PROBLEM REQUIREMENTS >>
Output the listing below word for word, from the line containing "Image resolution: width=1080" through the end of the listing, with both ends included and the pictures left out.

Items from a dataset
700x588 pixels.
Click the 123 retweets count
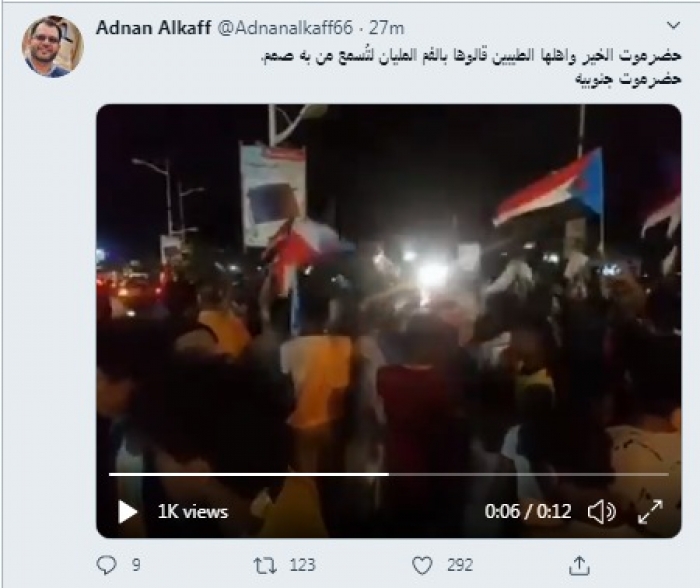(303, 565)
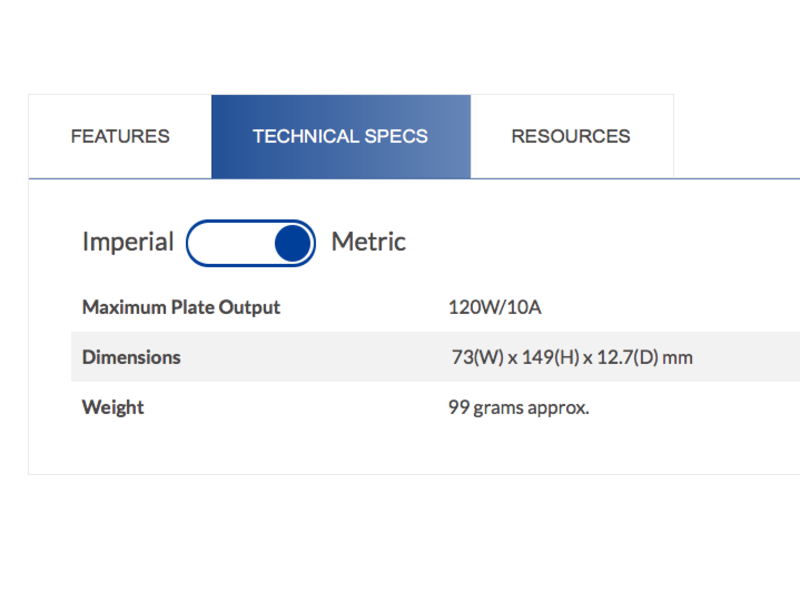The image size is (800, 600).
Task: Click the mm unit text in Dimensions
Action: (678, 358)
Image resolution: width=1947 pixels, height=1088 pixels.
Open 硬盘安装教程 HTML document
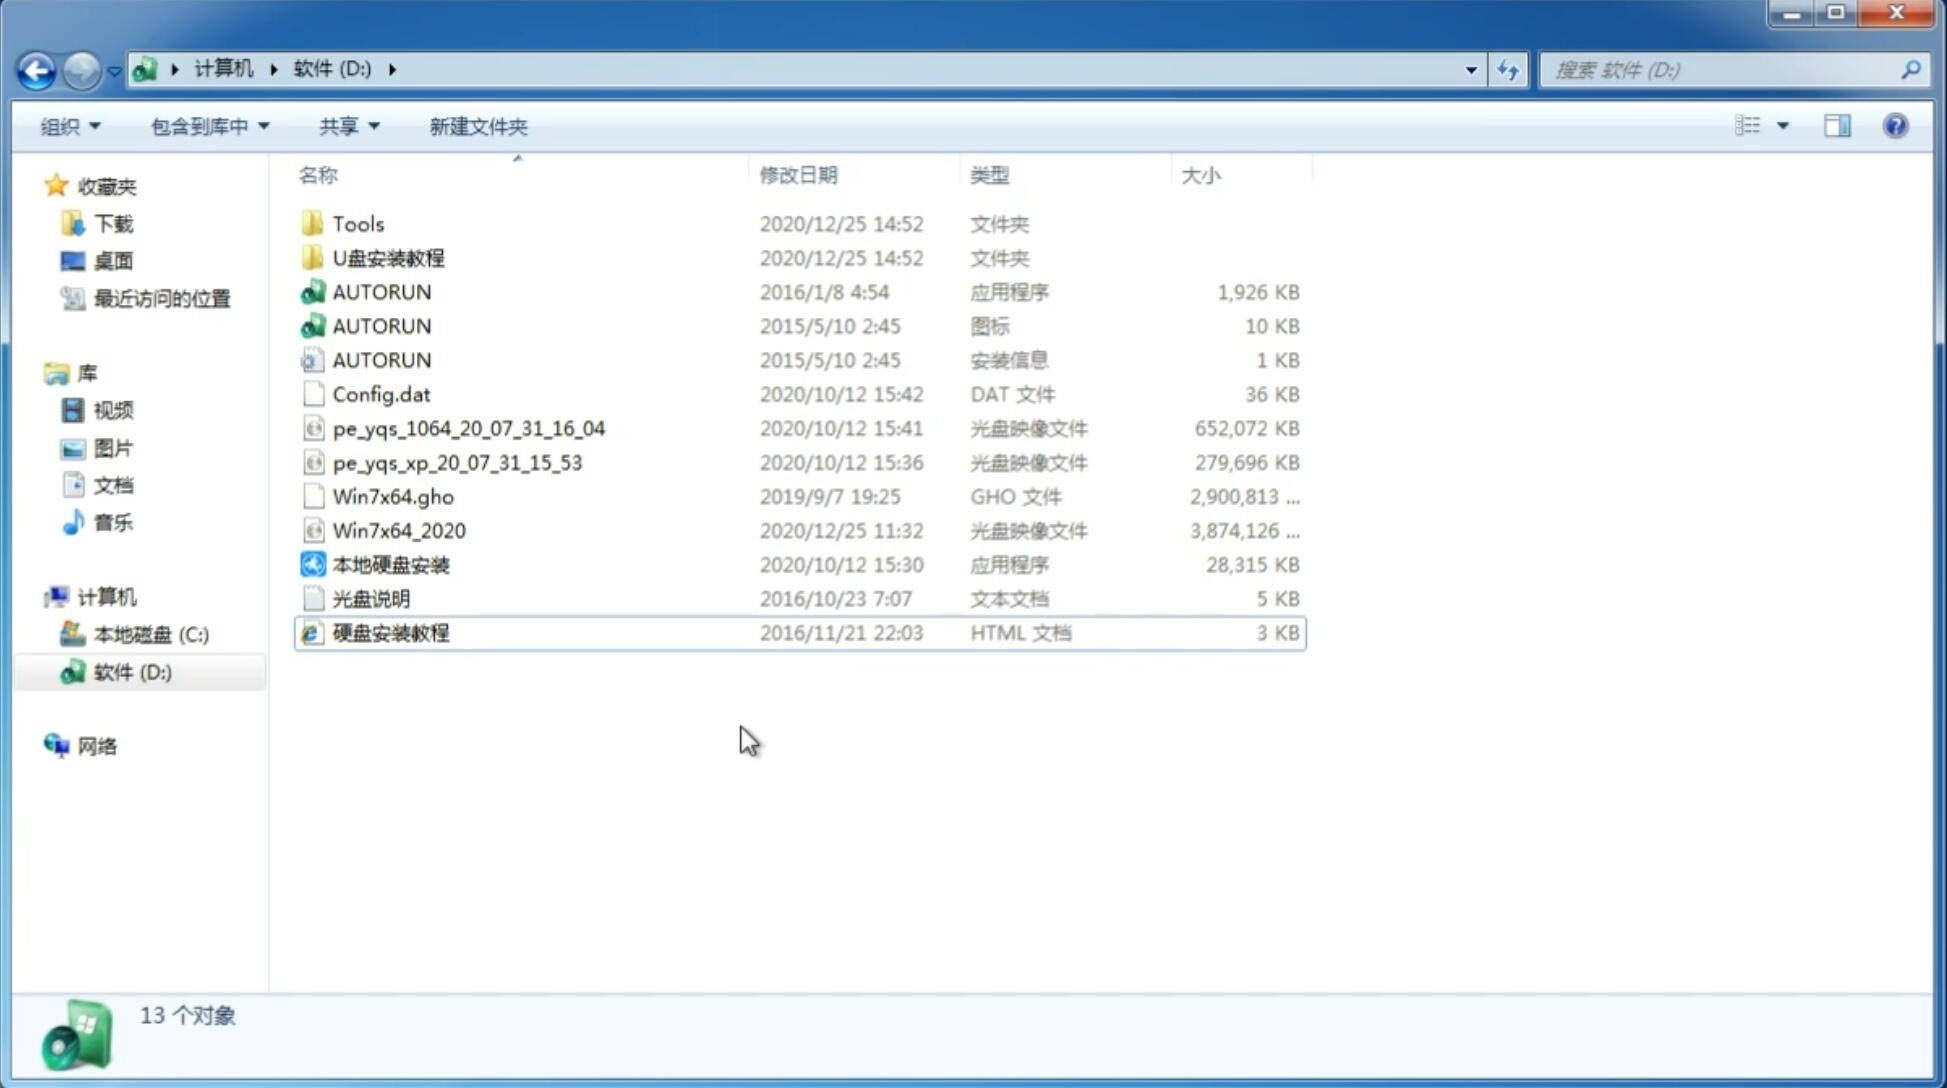coord(390,632)
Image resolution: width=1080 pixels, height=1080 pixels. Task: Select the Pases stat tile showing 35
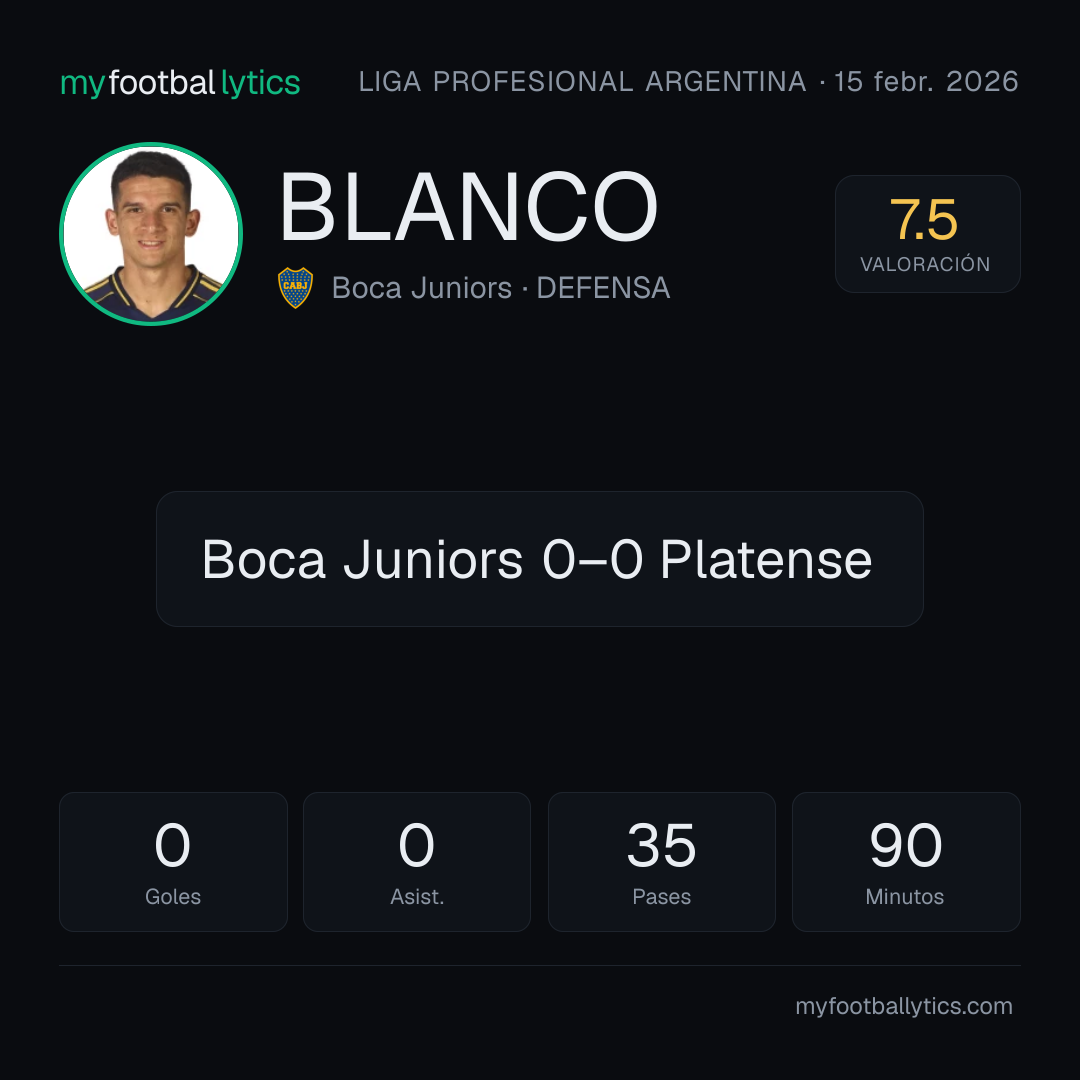[661, 862]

EXPECTED OUTPUT >>
Image resolution: width=1080 pixels, height=1080 pixels. Task: Select the Pases stat tile showing 35
[661, 862]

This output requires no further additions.